START RECORD EXCERPTS
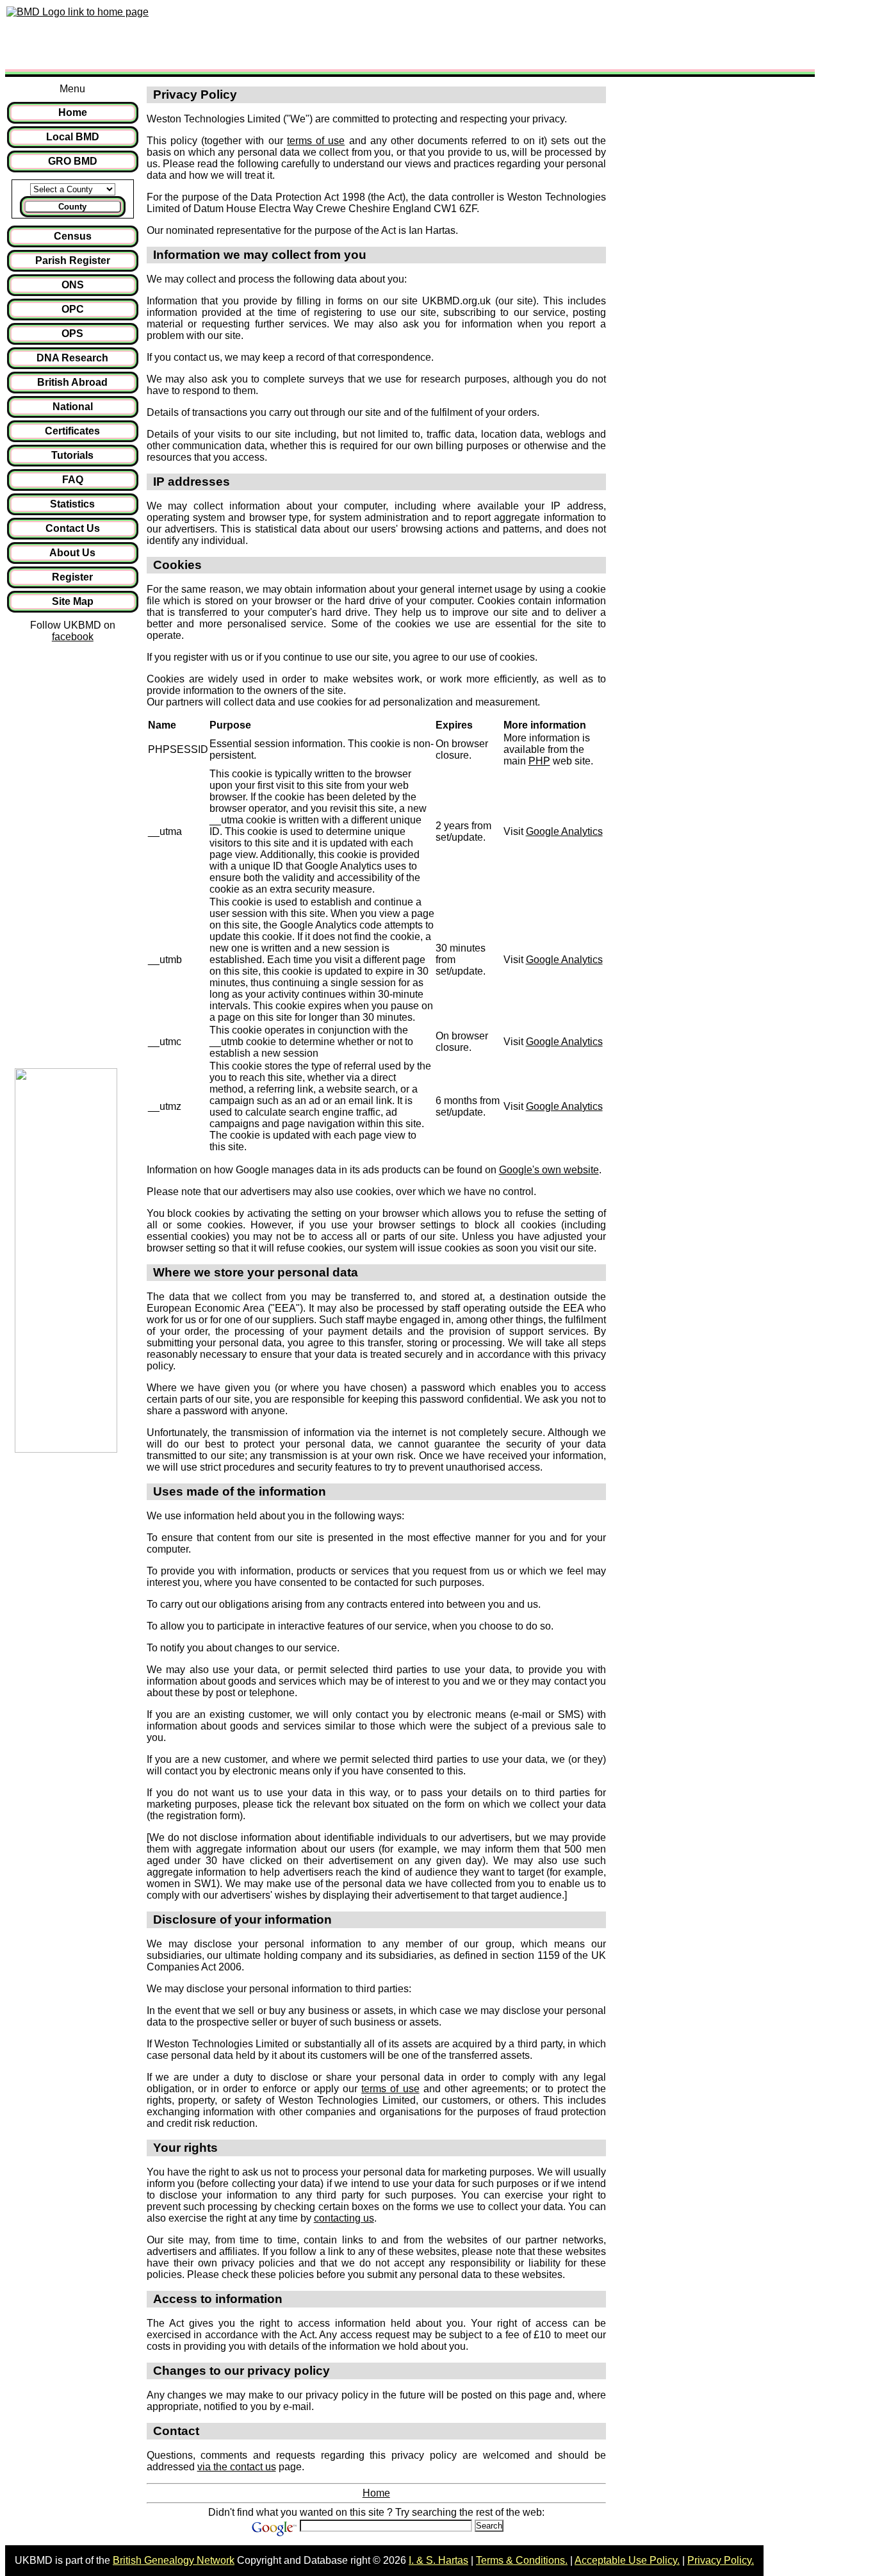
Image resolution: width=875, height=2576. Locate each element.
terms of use (316, 140)
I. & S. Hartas (438, 2560)
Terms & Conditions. (522, 2560)
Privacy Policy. (720, 2560)
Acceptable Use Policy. (627, 2560)
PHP (539, 760)
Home (376, 2493)
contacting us (344, 2218)
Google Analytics (564, 831)
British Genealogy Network (173, 2560)
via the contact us (236, 2466)
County (72, 206)
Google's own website (549, 1169)
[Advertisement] (387, 34)
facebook (73, 636)
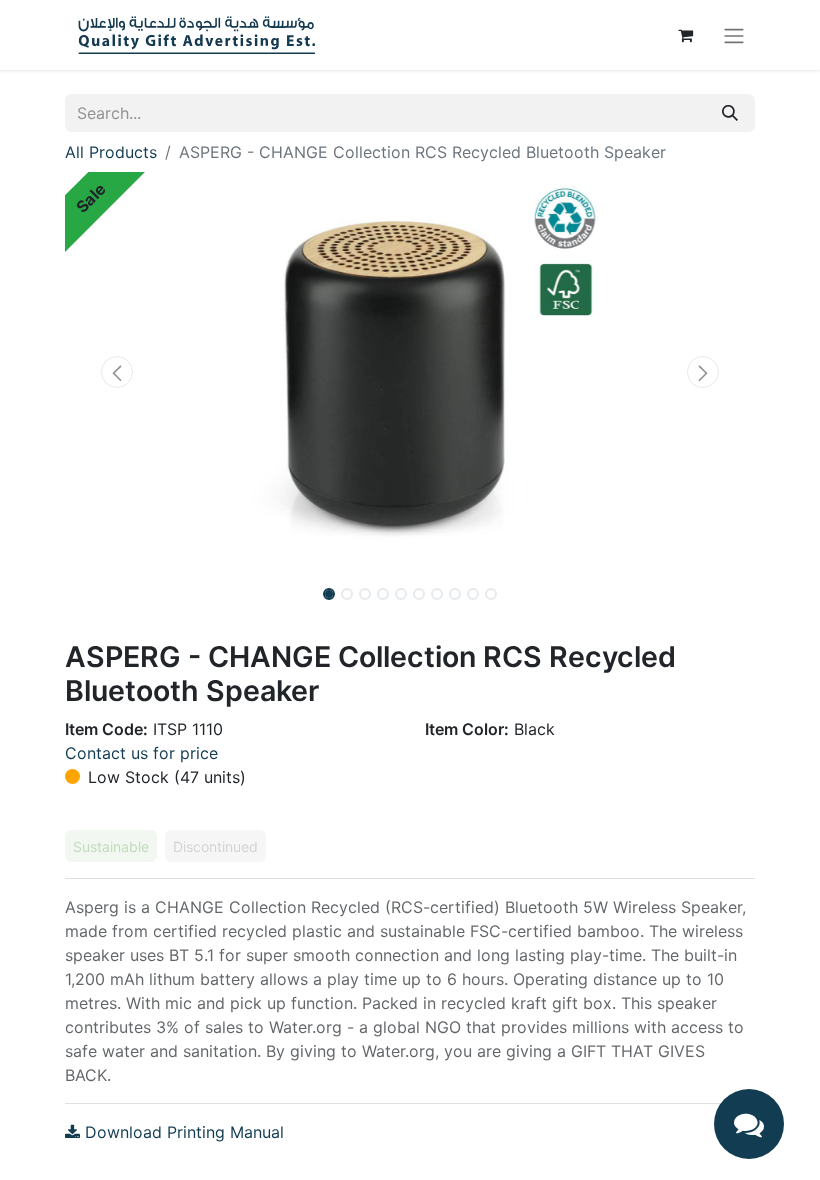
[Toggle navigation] (734, 35)
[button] (117, 372)
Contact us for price (141, 753)
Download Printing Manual (182, 1132)
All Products (111, 152)
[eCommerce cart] (685, 35)
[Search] (730, 113)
END RECORD EXCERPTS
_WHAT IS EXPECTED_.
Transcribe exactly the span of lines that opens with the line holding "Home (376, 2493)" and closes with the last line of the entries above. Omit pictures.

_ANSWER_.
Home (376, 2493)
contacting us (344, 2218)
Google Analytics (564, 831)
British Genealogy Network (173, 2560)
via the contact us (236, 2466)
County (72, 206)
Google's own website (549, 1169)
[Advertisement] (387, 34)
facebook (73, 636)
[Toggle navigation] (734, 35)
[button] (117, 372)
Contact us for price (141, 753)
Download Printing Manual (182, 1132)
All Products (111, 152)
[eCommerce cart] (685, 35)
[Search] (730, 113)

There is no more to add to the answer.